Could you retype the entries exactly as they are?

Extracted records:
-*-

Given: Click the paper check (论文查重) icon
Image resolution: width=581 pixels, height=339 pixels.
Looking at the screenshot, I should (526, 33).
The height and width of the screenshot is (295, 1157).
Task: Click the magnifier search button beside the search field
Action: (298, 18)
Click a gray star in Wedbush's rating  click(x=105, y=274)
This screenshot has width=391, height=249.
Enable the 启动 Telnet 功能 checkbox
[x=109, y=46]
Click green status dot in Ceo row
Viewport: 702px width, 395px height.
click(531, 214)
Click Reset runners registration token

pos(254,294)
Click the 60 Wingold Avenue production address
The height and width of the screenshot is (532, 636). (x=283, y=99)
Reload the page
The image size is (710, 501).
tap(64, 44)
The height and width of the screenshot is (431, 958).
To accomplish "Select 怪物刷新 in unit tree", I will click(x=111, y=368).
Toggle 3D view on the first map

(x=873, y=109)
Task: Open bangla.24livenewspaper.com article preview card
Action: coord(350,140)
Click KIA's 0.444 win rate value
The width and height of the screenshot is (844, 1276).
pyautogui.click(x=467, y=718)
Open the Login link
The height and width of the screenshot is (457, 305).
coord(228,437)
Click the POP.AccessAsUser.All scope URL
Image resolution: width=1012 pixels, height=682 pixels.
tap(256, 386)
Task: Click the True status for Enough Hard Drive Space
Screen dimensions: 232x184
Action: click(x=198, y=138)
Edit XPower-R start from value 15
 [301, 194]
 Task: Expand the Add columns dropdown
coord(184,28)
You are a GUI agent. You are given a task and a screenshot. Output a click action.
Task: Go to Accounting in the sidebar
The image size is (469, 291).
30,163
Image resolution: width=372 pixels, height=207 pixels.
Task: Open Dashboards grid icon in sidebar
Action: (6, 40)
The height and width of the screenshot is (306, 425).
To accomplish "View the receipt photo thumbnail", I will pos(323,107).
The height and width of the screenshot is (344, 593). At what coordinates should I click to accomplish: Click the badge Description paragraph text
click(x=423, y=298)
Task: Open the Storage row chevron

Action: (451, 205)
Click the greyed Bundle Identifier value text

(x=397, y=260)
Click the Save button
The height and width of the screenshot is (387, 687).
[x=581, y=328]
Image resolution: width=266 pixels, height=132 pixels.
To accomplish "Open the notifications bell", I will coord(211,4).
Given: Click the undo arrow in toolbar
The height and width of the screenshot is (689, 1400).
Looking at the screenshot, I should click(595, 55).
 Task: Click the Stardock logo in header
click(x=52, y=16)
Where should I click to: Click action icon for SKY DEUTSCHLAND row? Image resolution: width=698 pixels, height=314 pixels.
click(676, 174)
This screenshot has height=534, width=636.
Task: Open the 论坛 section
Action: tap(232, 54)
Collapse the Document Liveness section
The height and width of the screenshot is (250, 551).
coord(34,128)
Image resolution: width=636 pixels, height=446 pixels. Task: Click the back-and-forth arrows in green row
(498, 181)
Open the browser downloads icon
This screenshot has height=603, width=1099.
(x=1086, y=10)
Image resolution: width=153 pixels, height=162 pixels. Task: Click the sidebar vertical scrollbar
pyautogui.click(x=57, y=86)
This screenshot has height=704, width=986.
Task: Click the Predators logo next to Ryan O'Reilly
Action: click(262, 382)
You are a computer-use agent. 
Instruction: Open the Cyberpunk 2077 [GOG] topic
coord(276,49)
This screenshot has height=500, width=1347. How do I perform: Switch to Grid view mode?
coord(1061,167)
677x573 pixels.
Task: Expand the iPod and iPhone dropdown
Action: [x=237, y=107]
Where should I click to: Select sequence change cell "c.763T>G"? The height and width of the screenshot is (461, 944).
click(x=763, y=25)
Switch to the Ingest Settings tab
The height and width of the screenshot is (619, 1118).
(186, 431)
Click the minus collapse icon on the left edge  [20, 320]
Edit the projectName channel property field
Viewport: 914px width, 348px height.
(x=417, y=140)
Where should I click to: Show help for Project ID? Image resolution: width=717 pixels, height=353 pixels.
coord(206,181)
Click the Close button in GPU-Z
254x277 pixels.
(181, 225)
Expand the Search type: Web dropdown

-*-

**Exercise output:**
Given: Click the paper check (论文查重) icon
Image resolution: width=581 pixels, height=339 pixels.
Looking at the screenshot, I should (526, 33).
The height and width of the screenshot is (295, 1157).
Task: Click the magnifier search button beside the search field
Action: (298, 18)
Click a gray star in Wedbush's rating  click(x=105, y=274)
This screenshot has width=391, height=249.
Enable the 启动 Telnet 功能 checkbox
[x=109, y=46]
Click green status dot in Ceo row
Viewport: 702px width, 395px height.
click(531, 214)
Click Reset runners registration token

pos(254,294)
Click the 60 Wingold Avenue production address
The height and width of the screenshot is (532, 636). (x=283, y=99)
Reload the page
The image size is (710, 501).
tap(64, 44)
The height and width of the screenshot is (431, 958).
To accomplish "Select 怪物刷新 in unit tree", I will click(x=111, y=368).
Toggle 3D view on the first map

(x=873, y=109)
Task: Open bangla.24livenewspaper.com article preview card
Action: coord(350,140)
Click KIA's 0.444 win rate value
The width and height of the screenshot is (844, 1276).
pyautogui.click(x=467, y=718)
Open the Login link
The height and width of the screenshot is (457, 305).
coord(228,437)
Click the POP.AccessAsUser.All scope URL
Image resolution: width=1012 pixels, height=682 pixels.
tap(256, 386)
Task: Click the True status for Enough Hard Drive Space
Screen dimensions: 232x184
Action: click(x=198, y=138)
Edit XPower-R start from value 15
 [301, 194]
 Task: Expand the Add columns dropdown
coord(184,28)
You are a GUI agent. You are given a task and a screenshot. Output a click action.
Task: Go to Accounting in the sidebar
The image size is (469, 291).
30,163
Image resolution: width=372 pixels, height=207 pixels.
Task: Open Dashboards grid icon in sidebar
Action: (6, 40)
The height and width of the screenshot is (306, 425).
To accomplish "View the receipt photo thumbnail", I will pos(323,107).
The height and width of the screenshot is (344, 593). At what coordinates should I click to accomplish: Click the badge Description paragraph text
click(x=423, y=298)
Task: Open the Storage row chevron

Action: (451, 205)
Click the greyed Bundle Identifier value text

(x=397, y=260)
Click the Save button
The height and width of the screenshot is (387, 687).
[x=581, y=328]
Image resolution: width=266 pixels, height=132 pixels.
To accomplish "Open the notifications bell", I will coord(211,4).
Given: Click the undo arrow in toolbar
The height and width of the screenshot is (689, 1400).
Looking at the screenshot, I should click(595, 55).
 Task: Click the Stardock logo in header
click(x=52, y=16)
Where should I click to: Click action icon for SKY DEUTSCHLAND row? Image resolution: width=698 pixels, height=314 pixels.
click(676, 174)
This screenshot has height=534, width=636.
Task: Open the 论坛 section
Action: tap(232, 54)
Collapse the Document Liveness section
The height and width of the screenshot is (250, 551).
coord(34,128)
Image resolution: width=636 pixels, height=446 pixels. Task: Click the back-and-forth arrows in green row
(498, 181)
Open the browser downloads icon
This screenshot has height=603, width=1099.
(x=1086, y=10)
Image resolution: width=153 pixels, height=162 pixels. Task: Click the sidebar vertical scrollbar
pyautogui.click(x=57, y=86)
This screenshot has height=704, width=986.
Task: Click the Predators logo next to Ryan O'Reilly
Action: click(262, 382)
You are a computer-use agent. 
Instruction: Open the Cyberpunk 2077 [GOG] topic
coord(276,49)
This screenshot has height=500, width=1347. How do I perform: Switch to Grid view mode?
coord(1061,167)
677x573 pixels.
Task: Expand the iPod and iPhone dropdown
Action: [x=237, y=107]
Where should I click to: Select sequence change cell "c.763T>G"? The height and width of the screenshot is (461, 944).
click(x=763, y=25)
Switch to the Ingest Settings tab
The height and width of the screenshot is (619, 1118).
(186, 431)
Click the minus collapse icon on the left edge  [20, 320]
Edit the projectName channel property field
Viewport: 914px width, 348px height.
(x=417, y=140)
Where should I click to: Show help for Project ID? Image resolution: width=717 pixels, height=353 pixels.
coord(206,181)
Click the Close button in GPU-Z
254x277 pixels.
(181, 225)
Expand the Search type: Web dropdown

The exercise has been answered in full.